The tanks and men of C & D Companies of the Heavy Section Machine Gun Corps went into action on 15 September 1916. They were making history; this was the first ever use of tanks in combat. Their attack, 11 weeks into the battle of the Somme, was part of Fourth Army’s plan to penetrate the German defences between Courcelette and Gueudecourt.
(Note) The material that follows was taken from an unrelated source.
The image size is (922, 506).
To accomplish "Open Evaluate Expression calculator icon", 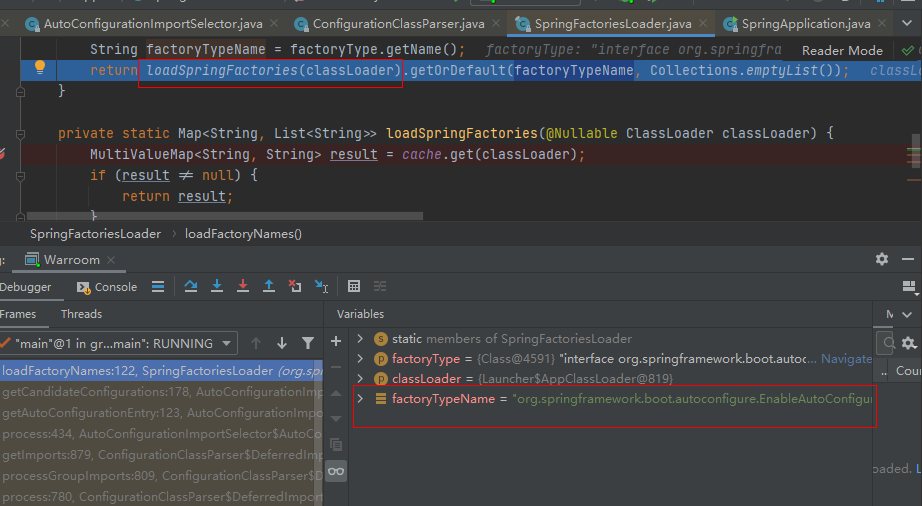I will (353, 286).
The aim was to break through by noon on 15 September 1916 and to then exploit by launching the cavalry towards Bapaume to disrupt the arrival of German reinforcements and to attack German artillery in their depth positions around Le Sars.
Eleven divisions (8 British, 2 Canadian and one from New Zealand) were used in the initial attack which was preceded by a three day artillery bombardment. The infantry were supported by 48 tanks. From north to south the allocation of tanks to Divisions was:
- 2nd Canadian Division – 6 C Coy tanks
- 15th (Scottish), 50th (Northumbrian) and 47th (2nd London) Divisions – 8 D Coy tanks
- New Zealand Division – 4 D Coy tanks
- 41st Division – 10 D Coy tanks
- 14th (Light) Division – 4 D Coy tanks
- Guards Division – 10 C Coy tanks
- 6th and 56th (1st London) Division – 6 C Coy tanks
Most of the divisions broke through the German front line positions on 15 September. Of the 48 tanks available that day only 32 tanks crossed the British front line of which 18 reached German depth positions. Twenty three tanks engaged the enemy. Courcelette, Martinpuich, High Wood and Flers were captured and held although none of the 4th line objectives were reached.
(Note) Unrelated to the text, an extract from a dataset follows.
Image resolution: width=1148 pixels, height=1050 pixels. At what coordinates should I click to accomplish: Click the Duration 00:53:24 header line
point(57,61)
The section from C Company supporting the Canadians at Courcelette, on the left flank of the allied attack, successfully achieved their mission. The remainder of the Coy were on the right flank; these attacks were less successful. D Company’s action on the left of their area helped to capture Martinpuich. In the centre the infantry achieved their objectives around High Wood but the 4 supporting tanks became stuck as they tried to negotiate the wood. The Company greatly assisted in the actions of the Kiwis to the west of Flers, successfully destroying German defensive positions. The Flers action achieved its aim; despite breakdowns and enemy artillery, the tanks assisted the infantry in capturing all three defensive lines and the village.
The action wasn’t without loss. Ten tanks were destroyed, 11 tank crewmen were killed in action and 1 died of wounds later that day:
- Horace Brotherwood (C1) 18 yrs old KIA near Pozieres
- Bertie Giles (C14) 18 yrs old KIA at Bouleaux Woo.
- Gerald Pattinson (C14) 30 yrs old KIA at Bouleaux Wood
- George Macpherson (C20) 20 yrs old DOW at Grove Town CCS
- Edgar Barnsby (D5) 25 yrs old KIA near Flers
- Leslie Gutsell (D5) 20 yrs old KIA near Flers
- Fred Bardsley (D6) 24 yrs old KIA near Gueudecourt
- George Cook (D6) 29 yrs old KIA near Gueudecourt
- John Garner (D6) 25 yrs old KIA near Gueudecourt
- William Debenham (D12) 24 yrs old KIA near Flers
- Cyril Coles (D15) 23 yrs old KIA near Flers
- Charles Hoban (D15) 29 yrs old KIA near Flers
Gunner Thomas Bernard C Coy), Gunner Jacob Glaister (D Coy) , Gunner Albert Smith (D Coy), Pte George Thomas (D Coy), Pte Bertram Young (D Coy), were awarded the MM for his actions on 15 Sep.